▸ GIVEN TEXT

Most kids are born gardeners. After all, look at the time and great care they take to develop imaginary cities, roads, and castles in their sandbox. It doesn’t take a lot of coaxing to get a child to turn that planning, digging, and cultivating into a garden.
Gardening requires only a few simple elements no matter what your child’s age is – location, sun, water, soil, and seeds or plants. To get started, we’ll take a look at the 5 elements and how to make choices that will get a nice little garden started that your child will be proud of.
1) Location – This is important for several reasons. Of course, you want a location that is suitable for your child’s age. For very young children, you may want to consider a container garden that you can keep on a patio instead of a spot of ground away from the house. The location will also depend on the next couple elements.
2) Sun – Most plants will require a lot of sunshine to make them grow. You and your child will want to keep track of the sunshine that falls on the chosen garden patch to be sure that it will get plenty of light. In some climates, however, the amount of sunshine may be too intense. In that case, you must also consider shade.
3) Water – Your child’s garden will require watering. You can’t rely on rainfall to do the job. When choosing the location of the garden, you’ll want to keep watering in mind. Make the task simple by locating your garden near hoses and sprinklers.

▸ DATA LINES
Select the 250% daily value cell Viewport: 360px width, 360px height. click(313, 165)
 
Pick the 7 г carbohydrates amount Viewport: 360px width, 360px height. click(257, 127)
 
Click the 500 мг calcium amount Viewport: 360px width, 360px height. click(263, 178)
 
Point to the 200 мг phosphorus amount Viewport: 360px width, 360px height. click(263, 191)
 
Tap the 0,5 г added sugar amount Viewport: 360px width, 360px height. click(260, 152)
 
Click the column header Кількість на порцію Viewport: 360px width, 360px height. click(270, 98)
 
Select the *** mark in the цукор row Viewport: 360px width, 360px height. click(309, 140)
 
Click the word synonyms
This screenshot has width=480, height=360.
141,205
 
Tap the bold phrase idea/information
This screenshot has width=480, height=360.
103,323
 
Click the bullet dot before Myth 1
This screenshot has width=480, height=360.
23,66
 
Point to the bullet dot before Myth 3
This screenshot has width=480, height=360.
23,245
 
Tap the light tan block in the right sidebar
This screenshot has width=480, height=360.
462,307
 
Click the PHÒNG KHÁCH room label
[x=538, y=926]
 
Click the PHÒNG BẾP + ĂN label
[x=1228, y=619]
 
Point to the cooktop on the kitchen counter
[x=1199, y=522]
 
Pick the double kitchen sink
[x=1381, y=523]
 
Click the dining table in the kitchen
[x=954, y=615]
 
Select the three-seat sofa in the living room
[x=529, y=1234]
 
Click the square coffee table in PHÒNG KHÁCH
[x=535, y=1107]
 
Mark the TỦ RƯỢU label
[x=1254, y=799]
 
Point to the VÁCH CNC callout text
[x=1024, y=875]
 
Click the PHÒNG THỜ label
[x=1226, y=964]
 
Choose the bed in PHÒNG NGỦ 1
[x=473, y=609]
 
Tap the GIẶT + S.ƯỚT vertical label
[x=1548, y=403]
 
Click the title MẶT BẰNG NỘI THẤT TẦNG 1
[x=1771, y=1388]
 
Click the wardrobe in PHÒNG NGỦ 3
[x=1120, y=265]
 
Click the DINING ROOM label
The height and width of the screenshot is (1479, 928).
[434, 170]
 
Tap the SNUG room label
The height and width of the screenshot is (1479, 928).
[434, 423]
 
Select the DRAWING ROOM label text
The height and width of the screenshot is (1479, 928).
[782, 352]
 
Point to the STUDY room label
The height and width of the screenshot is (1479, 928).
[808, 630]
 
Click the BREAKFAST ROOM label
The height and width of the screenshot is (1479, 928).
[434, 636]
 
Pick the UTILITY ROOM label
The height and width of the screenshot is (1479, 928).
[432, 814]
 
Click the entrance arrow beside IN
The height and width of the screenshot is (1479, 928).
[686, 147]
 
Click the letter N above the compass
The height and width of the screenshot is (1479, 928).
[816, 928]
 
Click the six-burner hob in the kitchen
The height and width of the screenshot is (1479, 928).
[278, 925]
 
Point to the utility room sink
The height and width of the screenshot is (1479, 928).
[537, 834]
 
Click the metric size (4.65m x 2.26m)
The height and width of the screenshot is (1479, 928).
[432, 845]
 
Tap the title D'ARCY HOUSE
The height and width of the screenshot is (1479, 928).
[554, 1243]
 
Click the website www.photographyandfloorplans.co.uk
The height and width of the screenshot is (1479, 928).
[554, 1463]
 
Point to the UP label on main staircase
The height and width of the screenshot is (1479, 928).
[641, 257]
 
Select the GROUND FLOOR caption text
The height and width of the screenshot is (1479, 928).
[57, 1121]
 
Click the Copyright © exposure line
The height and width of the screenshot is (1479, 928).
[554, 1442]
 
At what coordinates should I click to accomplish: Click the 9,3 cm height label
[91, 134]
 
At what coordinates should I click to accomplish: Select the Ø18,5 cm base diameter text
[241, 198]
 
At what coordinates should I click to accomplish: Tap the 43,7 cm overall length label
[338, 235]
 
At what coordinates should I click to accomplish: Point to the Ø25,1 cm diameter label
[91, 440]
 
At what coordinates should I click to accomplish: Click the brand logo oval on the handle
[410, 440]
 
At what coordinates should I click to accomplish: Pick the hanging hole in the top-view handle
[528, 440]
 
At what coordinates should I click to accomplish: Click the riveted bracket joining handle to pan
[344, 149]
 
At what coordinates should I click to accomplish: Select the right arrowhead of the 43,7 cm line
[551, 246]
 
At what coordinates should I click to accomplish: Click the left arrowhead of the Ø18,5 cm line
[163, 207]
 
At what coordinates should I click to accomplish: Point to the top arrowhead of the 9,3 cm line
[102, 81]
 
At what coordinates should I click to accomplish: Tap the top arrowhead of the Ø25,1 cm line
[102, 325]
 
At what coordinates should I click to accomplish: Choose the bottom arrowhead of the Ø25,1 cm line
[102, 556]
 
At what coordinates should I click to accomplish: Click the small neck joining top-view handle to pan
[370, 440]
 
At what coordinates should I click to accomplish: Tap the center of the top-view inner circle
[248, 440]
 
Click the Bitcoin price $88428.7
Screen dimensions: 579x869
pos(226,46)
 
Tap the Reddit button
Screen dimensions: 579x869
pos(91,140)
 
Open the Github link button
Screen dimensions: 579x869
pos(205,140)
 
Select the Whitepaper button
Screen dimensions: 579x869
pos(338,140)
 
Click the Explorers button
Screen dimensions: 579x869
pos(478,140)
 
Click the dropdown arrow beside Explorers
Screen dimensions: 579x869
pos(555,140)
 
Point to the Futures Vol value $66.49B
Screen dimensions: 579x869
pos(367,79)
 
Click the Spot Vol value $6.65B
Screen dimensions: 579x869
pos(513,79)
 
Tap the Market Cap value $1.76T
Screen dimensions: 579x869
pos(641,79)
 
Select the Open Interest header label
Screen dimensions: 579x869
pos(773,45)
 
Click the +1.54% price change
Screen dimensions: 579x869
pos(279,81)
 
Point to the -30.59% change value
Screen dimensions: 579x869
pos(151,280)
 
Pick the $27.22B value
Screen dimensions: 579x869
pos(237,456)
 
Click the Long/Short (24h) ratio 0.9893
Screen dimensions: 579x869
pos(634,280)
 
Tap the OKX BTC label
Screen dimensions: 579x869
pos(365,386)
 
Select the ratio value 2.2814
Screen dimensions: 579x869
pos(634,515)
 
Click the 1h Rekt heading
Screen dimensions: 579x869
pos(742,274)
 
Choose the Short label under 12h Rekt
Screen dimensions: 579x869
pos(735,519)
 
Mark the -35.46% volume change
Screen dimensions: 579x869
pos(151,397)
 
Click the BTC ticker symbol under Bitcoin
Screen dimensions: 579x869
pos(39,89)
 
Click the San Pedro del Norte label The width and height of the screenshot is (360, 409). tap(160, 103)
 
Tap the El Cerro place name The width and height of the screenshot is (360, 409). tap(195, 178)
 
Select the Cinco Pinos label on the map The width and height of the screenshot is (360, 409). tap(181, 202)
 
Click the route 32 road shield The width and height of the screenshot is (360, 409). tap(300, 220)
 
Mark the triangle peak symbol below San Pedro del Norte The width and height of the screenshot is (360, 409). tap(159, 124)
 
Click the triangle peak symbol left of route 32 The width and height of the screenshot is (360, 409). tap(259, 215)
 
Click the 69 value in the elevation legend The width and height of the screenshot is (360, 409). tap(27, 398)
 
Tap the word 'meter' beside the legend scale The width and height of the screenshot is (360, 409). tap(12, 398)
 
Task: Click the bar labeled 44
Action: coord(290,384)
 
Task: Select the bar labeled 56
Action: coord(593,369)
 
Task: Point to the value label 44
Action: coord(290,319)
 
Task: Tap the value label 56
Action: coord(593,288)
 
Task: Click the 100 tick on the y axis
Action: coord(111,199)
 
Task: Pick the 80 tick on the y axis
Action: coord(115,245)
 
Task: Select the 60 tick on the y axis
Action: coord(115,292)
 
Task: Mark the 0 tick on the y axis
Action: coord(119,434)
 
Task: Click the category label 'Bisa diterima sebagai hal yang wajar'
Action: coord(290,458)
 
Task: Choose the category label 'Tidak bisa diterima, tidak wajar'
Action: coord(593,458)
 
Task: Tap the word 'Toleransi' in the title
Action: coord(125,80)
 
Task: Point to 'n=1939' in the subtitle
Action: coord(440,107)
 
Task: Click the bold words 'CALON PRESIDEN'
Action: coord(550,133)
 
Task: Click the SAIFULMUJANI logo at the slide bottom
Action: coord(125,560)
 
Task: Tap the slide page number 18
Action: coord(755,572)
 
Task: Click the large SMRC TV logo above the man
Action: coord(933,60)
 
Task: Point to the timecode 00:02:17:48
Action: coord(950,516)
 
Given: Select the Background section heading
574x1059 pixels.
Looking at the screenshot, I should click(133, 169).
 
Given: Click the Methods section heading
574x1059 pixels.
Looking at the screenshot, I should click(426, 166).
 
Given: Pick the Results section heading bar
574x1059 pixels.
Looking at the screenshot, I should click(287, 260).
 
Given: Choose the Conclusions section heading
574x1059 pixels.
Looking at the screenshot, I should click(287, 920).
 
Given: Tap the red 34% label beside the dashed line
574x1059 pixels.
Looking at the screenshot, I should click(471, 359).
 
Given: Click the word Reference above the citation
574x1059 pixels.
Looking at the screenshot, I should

▸ WHAT THIS EXERCISE ASKS
1. In the children's gardening text, what can very young children use instead of a spot of ground away from the house?
2. List every element that the children's gardening text names as required for a garden.
3. Extend the children's gardening text from where it stops.
The entries aren't needed for anything that follows.

▸ WRITTEN RESPONSES
1. A container garden kept on a patio.

2.
- Location
- Sun
- Water
- Soil
- Seeds or plants

3.
4) Soil – The dirt found in the location you’ve chosen is important, but not crucial if you’re willing to buy garden soil. If you’re lucky enough to dig up the sod and find nice rich soil, then a little cultivation and some serious sifting out of rocks, sticks, roots, and debris will yield a nice base for your seedlings. Gardening in containers may be preferable if the soil and drainage is just not suitable for growing.
5) Seeds and Plants – What vegetable and/or flower should your child plant? Depending on the age of the child, you will want to plant something that is fast growing and hearty. A simple selection of tomato, radishes, onion, and lettuce might keep your little one interested. Mix in some marigolds for color and you’ve got a good start on an entertaining and delicious garden. The area you have and your particular growing season will determine what your child will be able to choose.
Once all these elements have been discussed and decided, it’s time to plant! Well, maybe not yet. Don’t forget to check the planting times where you are. There may be a surprise frost coming so beware, but get ready!
For lots of fun gardening information especially for kids, The University of Illinois Extension has a great website. The illustrations are colorful and the instructions are simple and straight forward. Check their website out by clicking here. Then start planning a garden that will be fun for your kids – and you!
The seed catalogs are starting to come in fast and furious now. Time with my morning coffee is now shared with a pile of seed catalogs, paper, and pencil.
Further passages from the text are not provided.